According to the number of meteorological elements, the flowering forecast model can be divided into single factor forecast model and multi-factor forecast model. Temperature is a common meteorological factor of flowering and can influence a variety of stages in floral development [6]. Alcalá and Barranco [7] determined the heat storage period based on 10-year phenology and temperature data, and used the heat accumulation threshold to predict flowering time. The method of the heat storage period is the same as the accumulated temperature method. When the accumulation of temperature reaches a certain degree Celsius, it is the initial flowering period of the plant. Temperature-based models include the developmental rate (DVR) model, the chill day model and the new chill day model. The developmental rate (DVR) has been described as a functions of temperature, with the relationships between DVR and temperature being considered linear or exponential [8] [9] [10]. Surgiura and Honjo [11] founded that the DVR model accurately predicted the flowering dates with Root Mean Square Error (RMSE) of 1.23 days. Jong Ahn Chun et al. [12] developed the prediction models of full blooming dates for the five peach cultivars at the six major peach cultivation sites using the DVR model, chill day model and new chill day models. Jina Hura and Joong Bae Ahn [13] used the dynamically downscaled daily temperature to research the effect of global warming on the first-flowering data (FFD) of cherry, peach and pear in Northeast Asia. Adnane et al. [14] considers the successive and the independent effect of temperature on the dormancy and the induction of ecodormancy in flower buds of fruit trees, using a phenology model based on a sequential model to simulate flowering dates. Soil moisture is also used to predict the flowering period. Chauhan et al. [15] used the APSIM model to predict the effect of soil moisture on the flowering time of chickpea and wheat.

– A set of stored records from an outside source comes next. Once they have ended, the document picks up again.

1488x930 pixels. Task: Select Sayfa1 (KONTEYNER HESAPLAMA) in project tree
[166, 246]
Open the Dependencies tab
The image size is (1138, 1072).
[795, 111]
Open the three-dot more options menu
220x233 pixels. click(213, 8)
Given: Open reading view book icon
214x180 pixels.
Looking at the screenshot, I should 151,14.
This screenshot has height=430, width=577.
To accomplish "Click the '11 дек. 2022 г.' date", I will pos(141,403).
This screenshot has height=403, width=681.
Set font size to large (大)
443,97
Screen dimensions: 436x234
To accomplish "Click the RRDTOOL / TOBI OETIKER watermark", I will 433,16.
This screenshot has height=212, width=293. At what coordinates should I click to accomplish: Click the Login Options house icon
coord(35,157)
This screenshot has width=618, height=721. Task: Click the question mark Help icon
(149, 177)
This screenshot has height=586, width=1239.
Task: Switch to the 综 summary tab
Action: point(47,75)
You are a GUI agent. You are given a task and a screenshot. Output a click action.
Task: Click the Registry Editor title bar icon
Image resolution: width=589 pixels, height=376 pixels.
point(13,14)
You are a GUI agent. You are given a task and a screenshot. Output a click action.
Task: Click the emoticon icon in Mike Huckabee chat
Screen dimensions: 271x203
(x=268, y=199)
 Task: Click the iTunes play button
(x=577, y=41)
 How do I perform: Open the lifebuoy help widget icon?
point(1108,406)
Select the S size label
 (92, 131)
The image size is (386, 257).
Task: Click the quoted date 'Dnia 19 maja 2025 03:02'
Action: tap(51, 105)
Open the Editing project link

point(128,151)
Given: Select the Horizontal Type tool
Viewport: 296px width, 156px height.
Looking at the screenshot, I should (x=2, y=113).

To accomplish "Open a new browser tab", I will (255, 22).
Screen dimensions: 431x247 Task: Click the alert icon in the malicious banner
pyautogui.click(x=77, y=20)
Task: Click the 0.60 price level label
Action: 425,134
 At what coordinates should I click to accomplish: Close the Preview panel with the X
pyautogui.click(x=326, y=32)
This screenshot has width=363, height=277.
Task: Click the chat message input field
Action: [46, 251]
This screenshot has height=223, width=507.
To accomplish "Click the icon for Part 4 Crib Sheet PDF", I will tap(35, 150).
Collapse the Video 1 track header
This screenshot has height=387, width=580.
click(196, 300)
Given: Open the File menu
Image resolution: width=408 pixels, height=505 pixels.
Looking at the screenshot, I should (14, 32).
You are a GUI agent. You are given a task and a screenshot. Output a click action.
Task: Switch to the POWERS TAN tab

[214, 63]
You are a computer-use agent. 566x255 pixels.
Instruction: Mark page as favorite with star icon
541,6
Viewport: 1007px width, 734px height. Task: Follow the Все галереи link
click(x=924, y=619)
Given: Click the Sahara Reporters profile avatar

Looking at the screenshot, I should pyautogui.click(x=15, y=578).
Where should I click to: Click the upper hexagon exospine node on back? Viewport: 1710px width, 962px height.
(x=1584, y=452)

Schneemilch et al. [16] used multivariate logistic regression to determine which environmental variables were influential on flowering timing. The resultant models described a large amount of variation in flowering presence or absence, with R2 ranging from 0.72 to 0.79. Cenci and Ceschia [17] used daily maximum and minimum temperatures, daily rainfall, relative humidity and daily global insolation to establish flowering prediction models z = α x β + γ y . Among them, z represents flowering time that the equation has been simply expressed as the power relationship of the variable x and the linear correlation of the variable y. Park, et al. [18] used Elasticnet regression techniques with the quantity of winter and spring precipitation that fell as snow in a given year, the number of frost-free days that occurred in a given winter and spring, the date of the beginning of the frost-free period five climatic parameters to establish a predictable 2320 Species-specific model of angiosperm flowering date. Finding the best meteorological elements (golden feature) is a key step in improving the accuracy of the model for regression models. The flowering prediction model is also a time series prediction model, which is a special regression problem. With the popularization of artificial intelligence big data, the prediction of flowering period has also begun to use neural networks for prediction. Elizondo et al. [19] used the back propagation training algorithm of BP neural network to complete the prediction of soybean flowering and physiological maturity. The meteorological factors used include daily maximum, minimum temperature and photoperiod.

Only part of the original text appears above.